* _Record list_
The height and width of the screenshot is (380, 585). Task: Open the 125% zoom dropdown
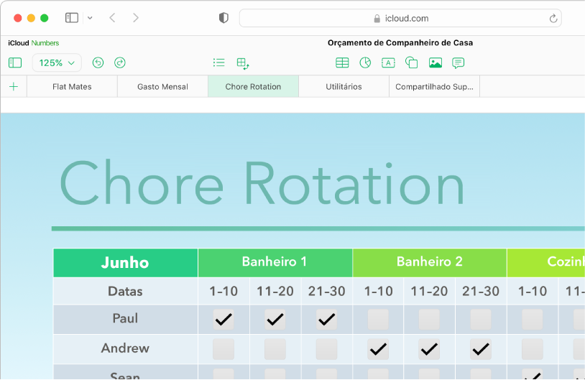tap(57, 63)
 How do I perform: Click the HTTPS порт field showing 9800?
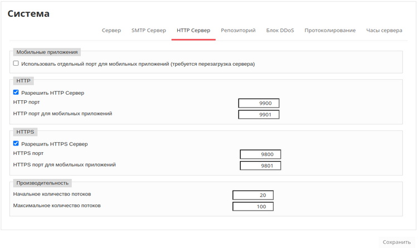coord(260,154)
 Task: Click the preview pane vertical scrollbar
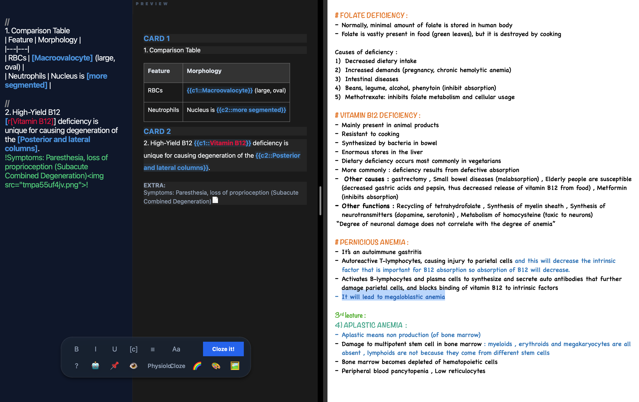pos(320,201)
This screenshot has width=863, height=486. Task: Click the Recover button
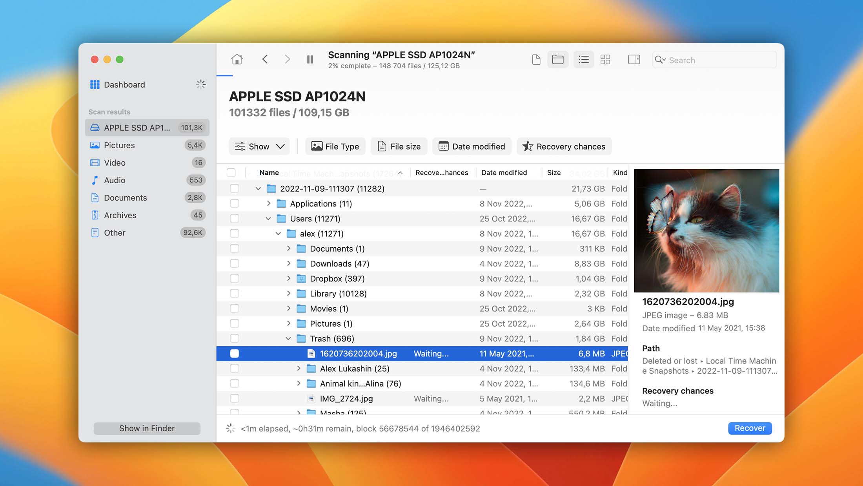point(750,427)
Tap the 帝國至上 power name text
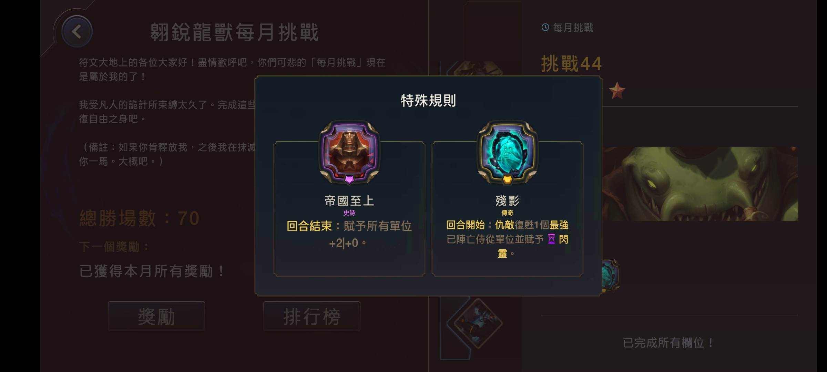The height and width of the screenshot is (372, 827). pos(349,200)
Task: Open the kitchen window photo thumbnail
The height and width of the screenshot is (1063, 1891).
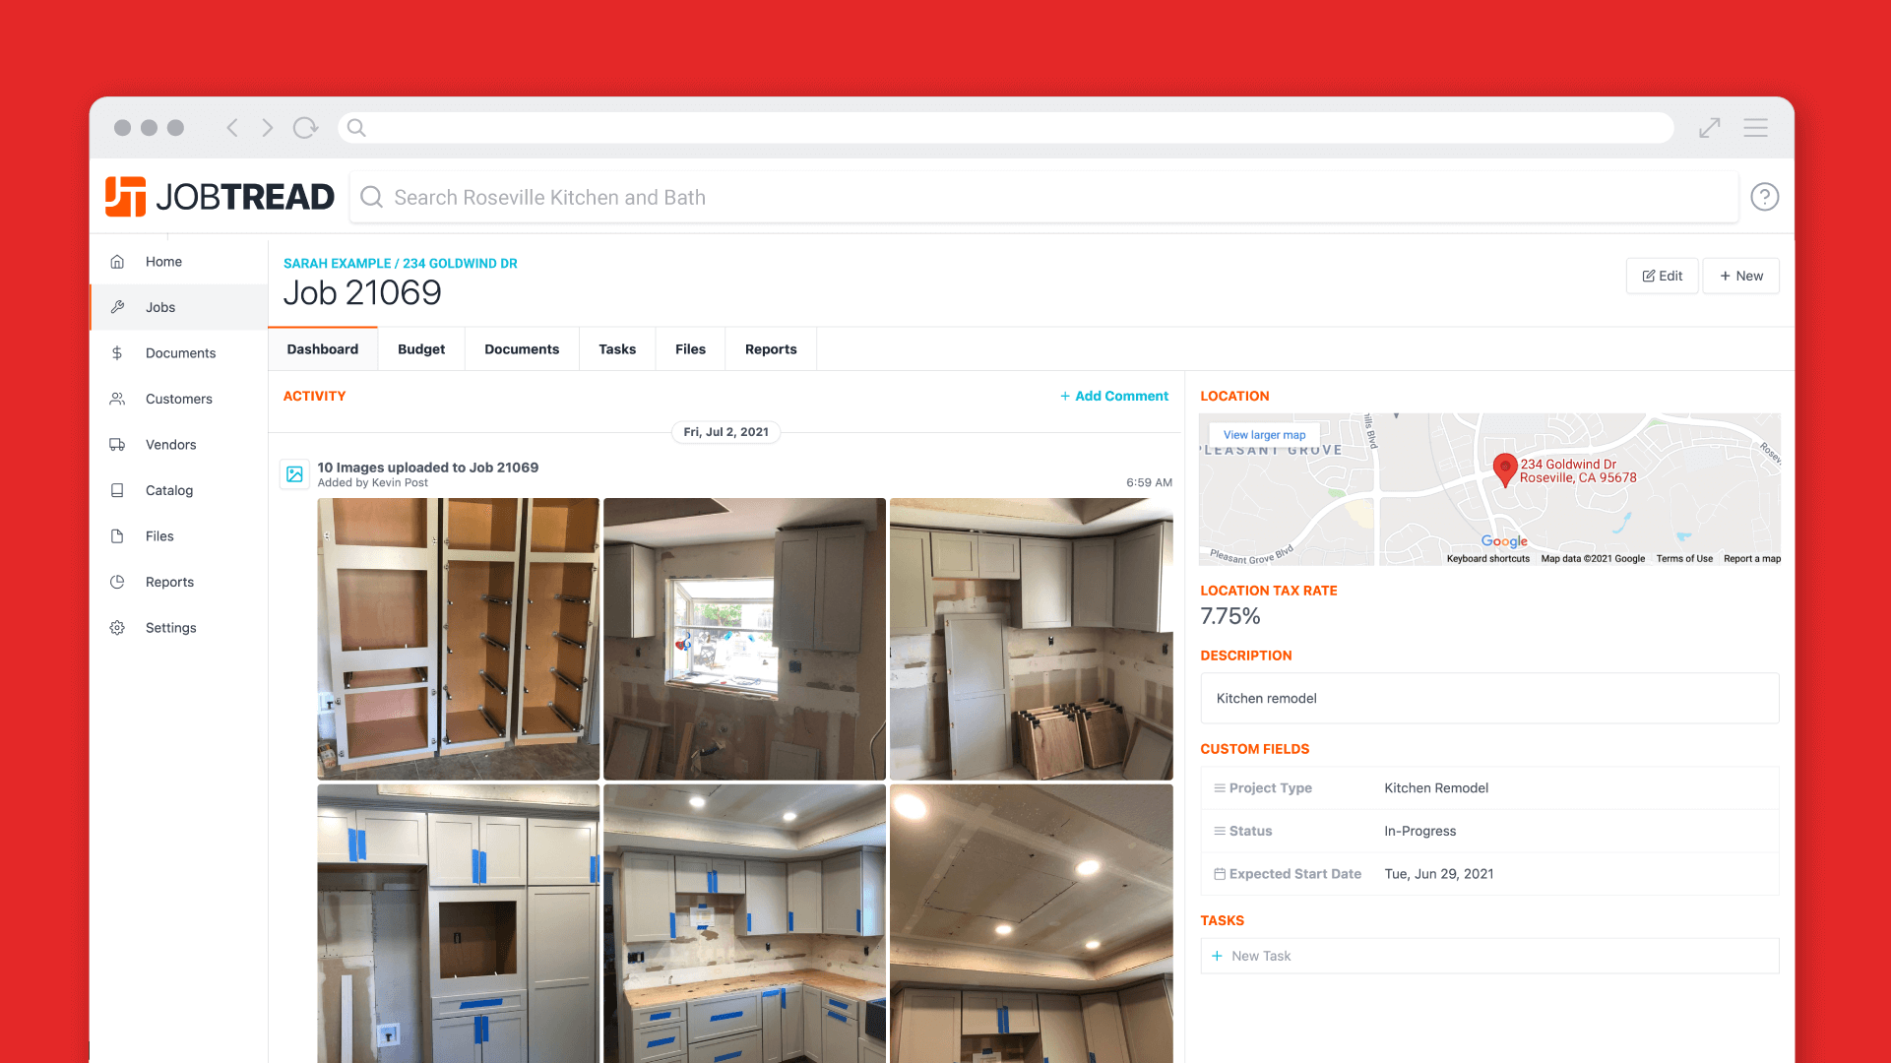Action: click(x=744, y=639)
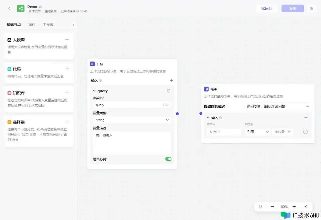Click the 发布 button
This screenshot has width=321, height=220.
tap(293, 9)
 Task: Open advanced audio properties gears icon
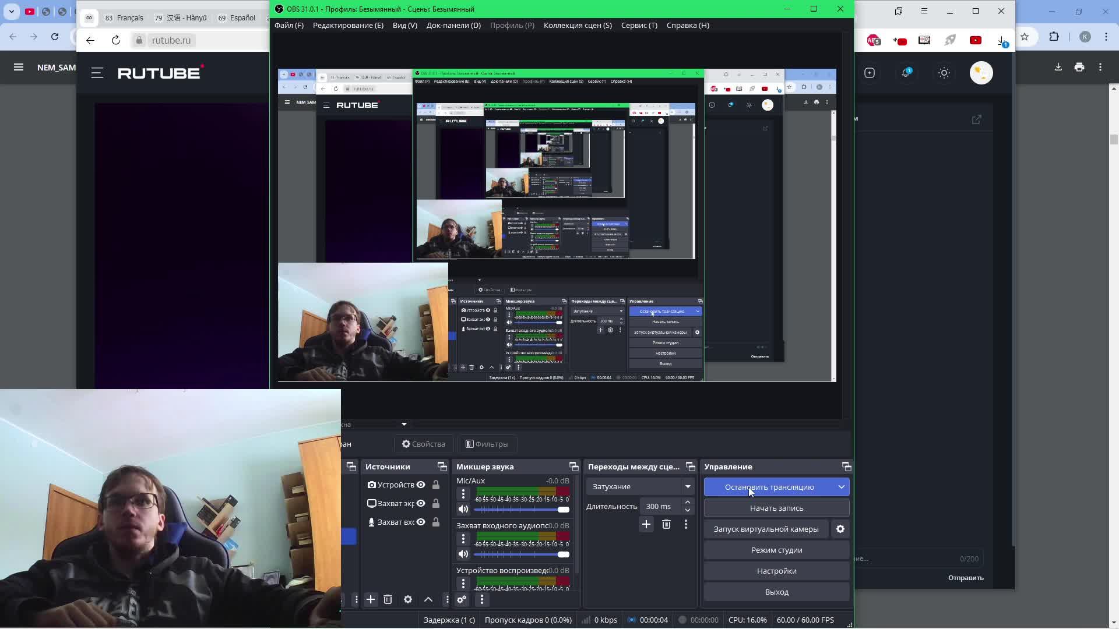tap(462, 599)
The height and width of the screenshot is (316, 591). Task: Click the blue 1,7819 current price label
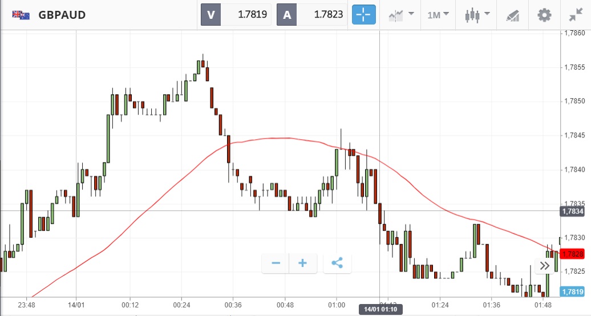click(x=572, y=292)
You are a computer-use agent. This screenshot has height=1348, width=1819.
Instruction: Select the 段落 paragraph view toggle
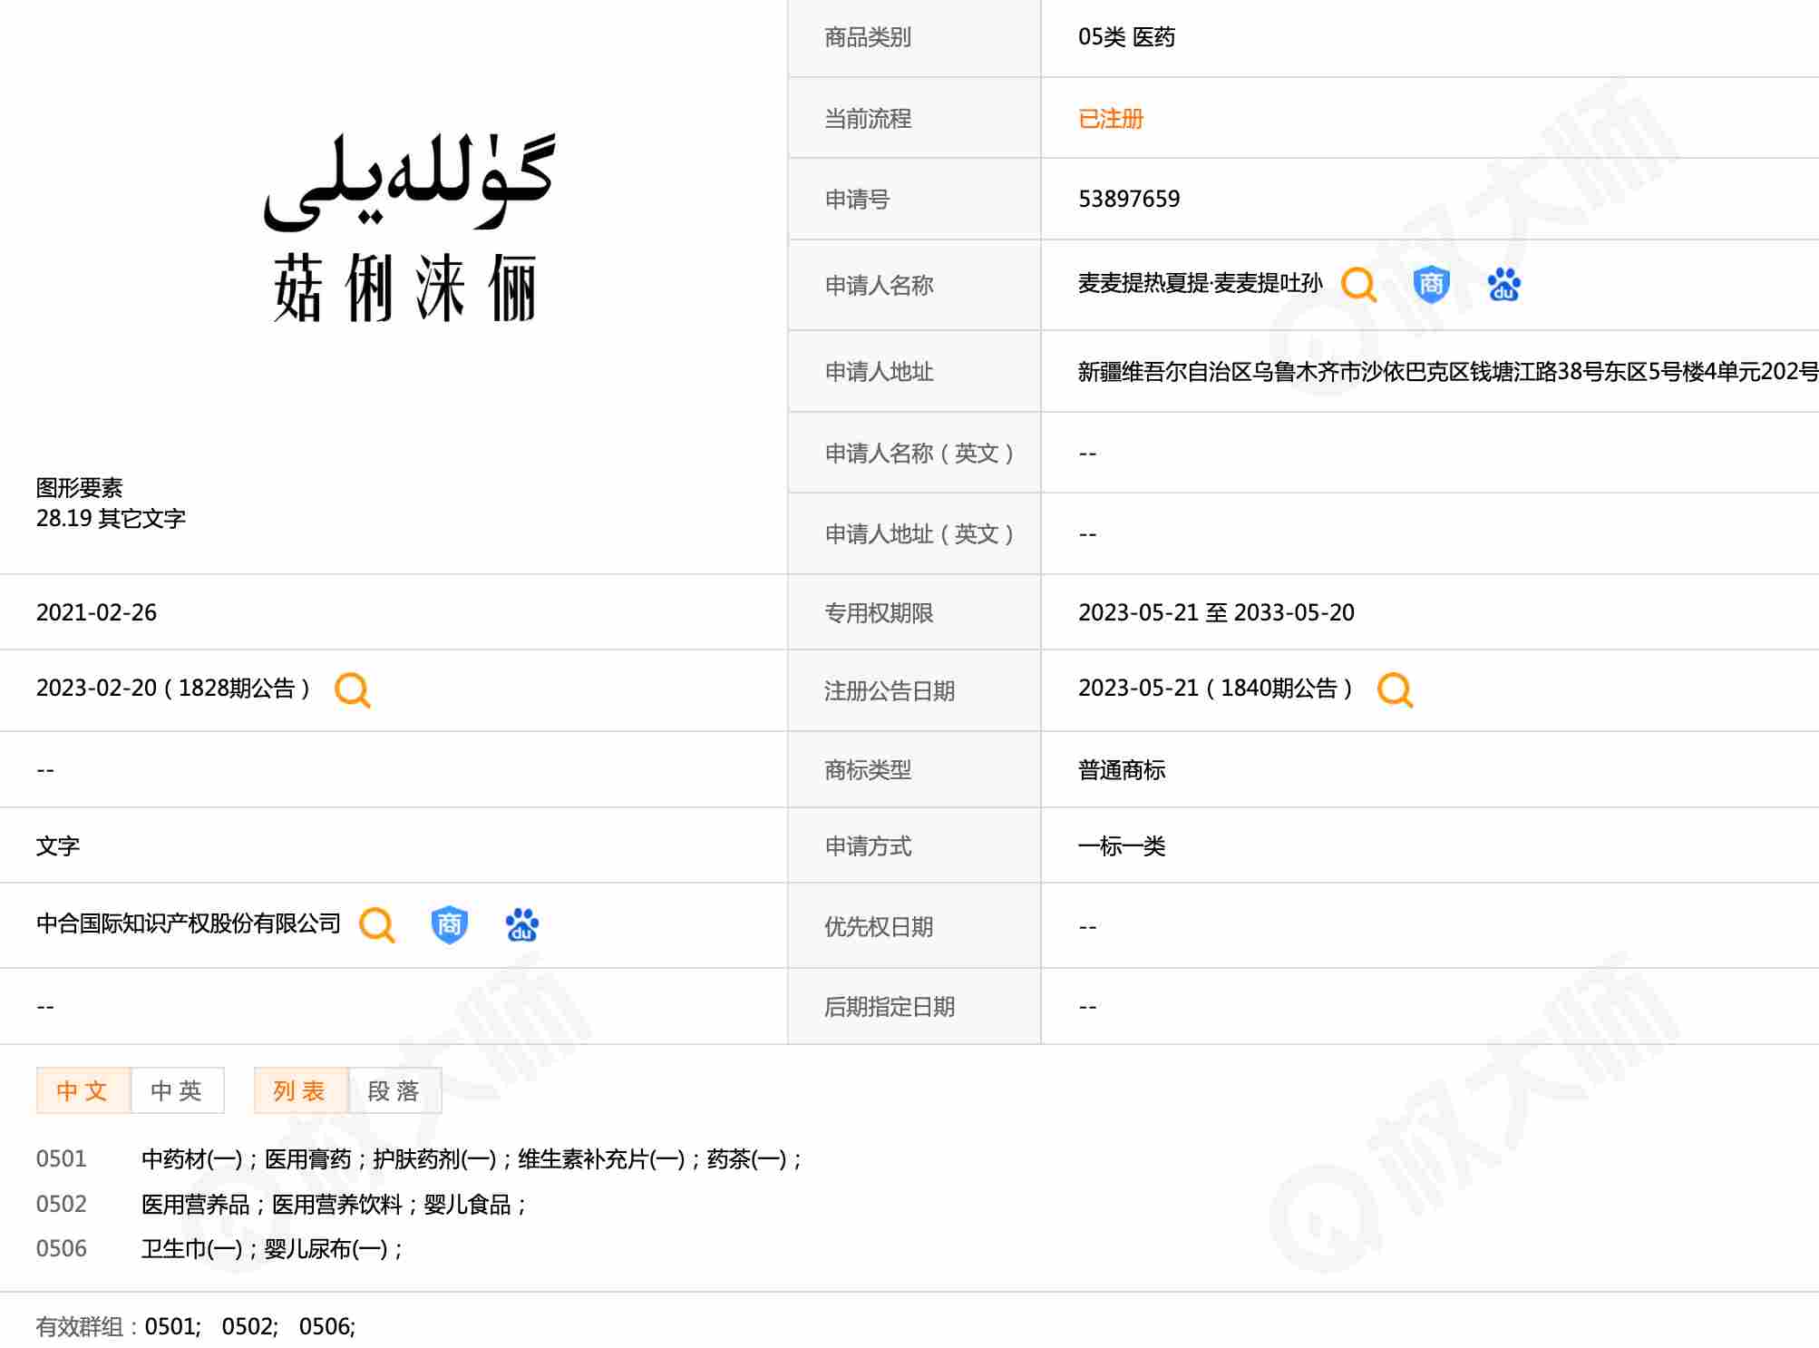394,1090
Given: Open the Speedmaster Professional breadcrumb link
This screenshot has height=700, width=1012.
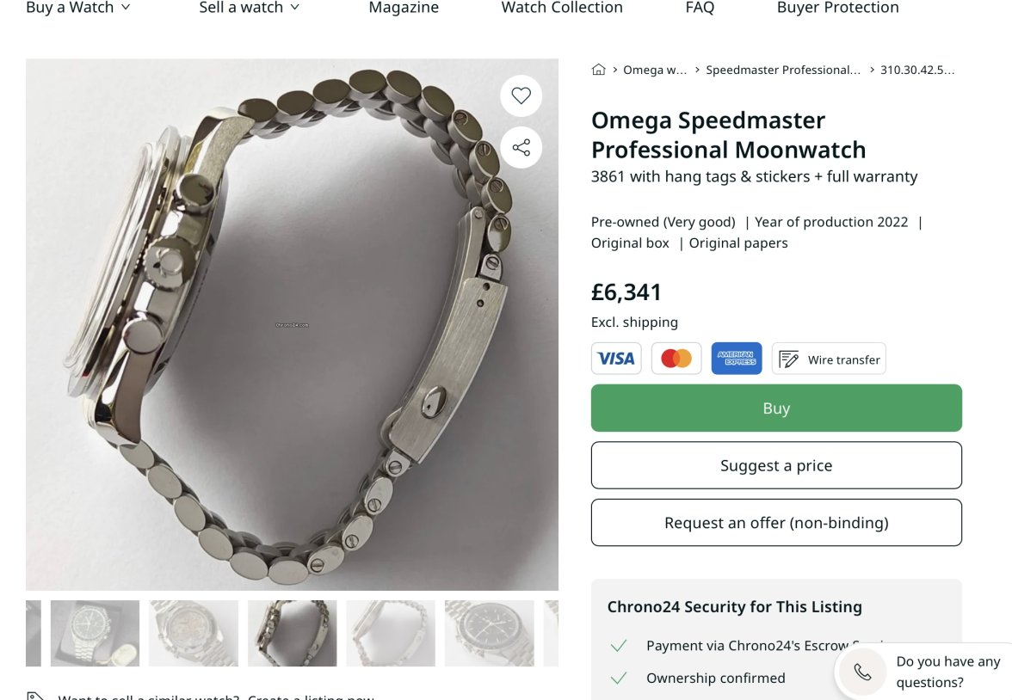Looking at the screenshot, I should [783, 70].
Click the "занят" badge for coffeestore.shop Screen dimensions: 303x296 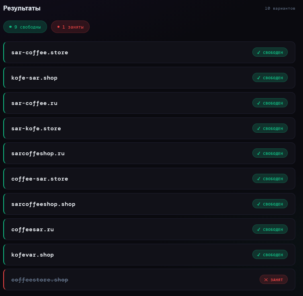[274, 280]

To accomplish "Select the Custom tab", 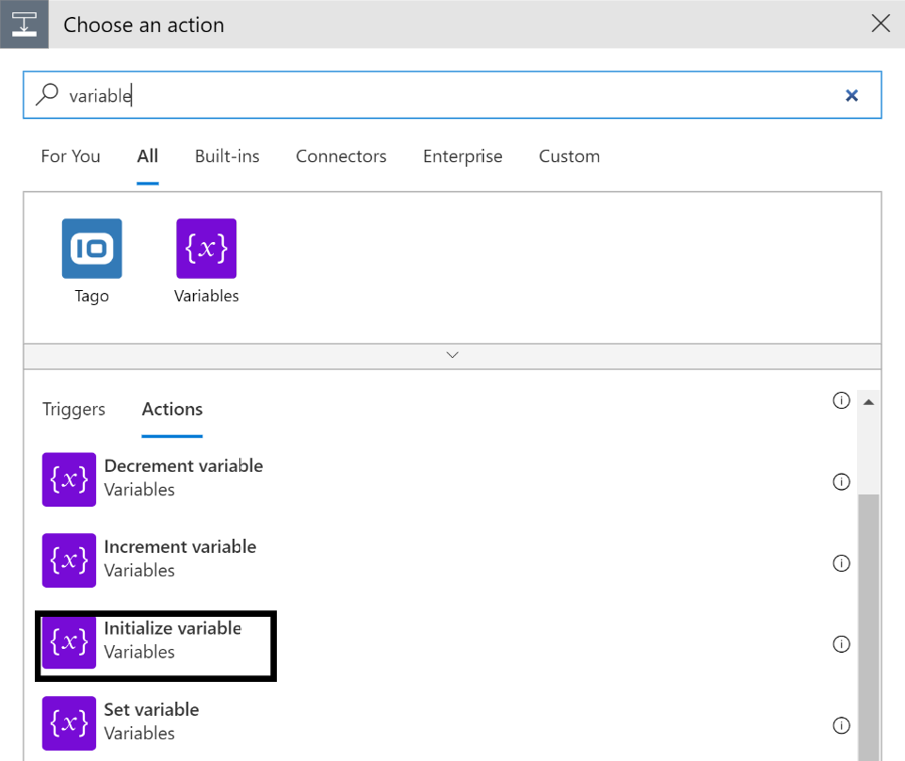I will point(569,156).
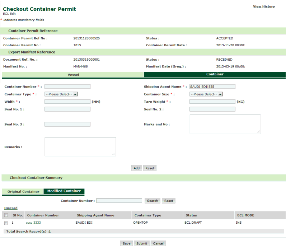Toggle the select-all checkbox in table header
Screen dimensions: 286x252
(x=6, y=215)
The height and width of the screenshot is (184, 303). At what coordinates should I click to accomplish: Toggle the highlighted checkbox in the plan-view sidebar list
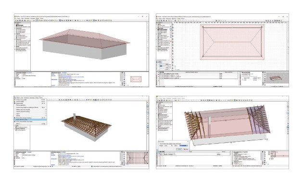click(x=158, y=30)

* _The task_
Express the records as a JSON list of strings, one per line with blank lines omitted, beginning at the line that contains "Tap the 帝國至上 power name text" and stopping after the line that contains "click(x=572, y=292)". Leave the pictures out.

* _Final result_
[
  "Tap the 帝國至上 power name text",
  "The height and width of the screenshot is (372, 827). pos(349,200)",
  "Task: Open the kitchen window photo thumbnail",
  "The height and width of the screenshot is (1063, 1891).",
  "Action: click(x=744, y=639)",
  "Click the 发布 button",
  "This screenshot has width=321, height=220.",
  "tap(293, 9)",
  " Task: Open advanced audio properties gears icon",
  "tap(462, 599)",
  "The height and width of the screenshot is (316, 591). Task: Click the blue 1,7819 current price label",
  "click(x=572, y=292)"
]